-- Problem statement --
When you find the word "computer" in a line of the entries, please copy the whole line.

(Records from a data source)

++++

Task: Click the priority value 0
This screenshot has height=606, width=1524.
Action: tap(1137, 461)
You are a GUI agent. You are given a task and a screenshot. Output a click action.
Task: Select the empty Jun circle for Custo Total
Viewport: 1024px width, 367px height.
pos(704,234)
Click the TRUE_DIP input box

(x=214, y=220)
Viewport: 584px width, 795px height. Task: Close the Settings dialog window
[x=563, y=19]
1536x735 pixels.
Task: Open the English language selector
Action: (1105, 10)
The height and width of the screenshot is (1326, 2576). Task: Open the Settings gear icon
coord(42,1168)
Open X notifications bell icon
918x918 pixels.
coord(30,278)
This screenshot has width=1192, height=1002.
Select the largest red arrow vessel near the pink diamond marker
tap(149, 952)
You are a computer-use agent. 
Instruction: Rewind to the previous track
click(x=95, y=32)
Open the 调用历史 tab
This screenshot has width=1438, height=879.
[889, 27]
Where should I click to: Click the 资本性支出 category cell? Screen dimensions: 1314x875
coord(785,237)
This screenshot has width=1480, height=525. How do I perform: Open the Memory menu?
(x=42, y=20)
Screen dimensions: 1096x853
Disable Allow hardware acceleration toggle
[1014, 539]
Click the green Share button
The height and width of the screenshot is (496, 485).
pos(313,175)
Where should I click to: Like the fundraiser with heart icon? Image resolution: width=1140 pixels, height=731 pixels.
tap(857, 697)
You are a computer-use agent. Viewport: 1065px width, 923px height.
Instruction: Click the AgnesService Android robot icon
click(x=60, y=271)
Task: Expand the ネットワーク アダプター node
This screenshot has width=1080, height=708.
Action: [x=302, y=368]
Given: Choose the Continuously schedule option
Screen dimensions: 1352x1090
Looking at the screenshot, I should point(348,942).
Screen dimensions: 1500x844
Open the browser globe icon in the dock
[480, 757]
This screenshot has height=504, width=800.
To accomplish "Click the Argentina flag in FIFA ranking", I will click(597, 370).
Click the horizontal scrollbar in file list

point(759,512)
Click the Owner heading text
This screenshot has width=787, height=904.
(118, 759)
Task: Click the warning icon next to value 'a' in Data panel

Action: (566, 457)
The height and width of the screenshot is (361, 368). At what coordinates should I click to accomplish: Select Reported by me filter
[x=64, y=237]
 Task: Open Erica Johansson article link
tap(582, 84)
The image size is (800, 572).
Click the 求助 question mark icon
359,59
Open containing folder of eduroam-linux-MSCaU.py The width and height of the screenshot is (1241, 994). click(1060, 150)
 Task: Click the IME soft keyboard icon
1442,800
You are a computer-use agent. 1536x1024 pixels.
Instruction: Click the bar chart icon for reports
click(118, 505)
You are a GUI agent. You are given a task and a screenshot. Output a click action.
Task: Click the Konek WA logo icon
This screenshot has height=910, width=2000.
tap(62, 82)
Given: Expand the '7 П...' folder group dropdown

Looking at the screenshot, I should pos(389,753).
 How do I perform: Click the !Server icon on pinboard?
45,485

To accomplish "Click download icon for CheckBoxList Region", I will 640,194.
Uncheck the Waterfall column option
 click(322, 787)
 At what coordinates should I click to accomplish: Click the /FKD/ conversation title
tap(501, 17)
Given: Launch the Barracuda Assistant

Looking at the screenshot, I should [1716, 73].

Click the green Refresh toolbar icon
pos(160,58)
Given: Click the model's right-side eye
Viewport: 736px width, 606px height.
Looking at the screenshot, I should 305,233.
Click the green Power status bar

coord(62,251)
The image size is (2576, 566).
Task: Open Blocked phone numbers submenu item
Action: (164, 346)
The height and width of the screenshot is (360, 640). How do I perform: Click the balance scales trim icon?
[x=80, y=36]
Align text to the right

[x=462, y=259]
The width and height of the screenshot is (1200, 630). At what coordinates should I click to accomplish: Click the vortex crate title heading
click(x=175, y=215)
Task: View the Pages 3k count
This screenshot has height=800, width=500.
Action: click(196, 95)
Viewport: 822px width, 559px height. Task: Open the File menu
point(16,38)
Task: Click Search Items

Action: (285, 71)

++++

-- Result of the task --
You are a computer-use agent. 
You are a computer-use agent. Viewport: 1065px width, 923px height.
You are a computer-use agent. 1536x1024 pixels.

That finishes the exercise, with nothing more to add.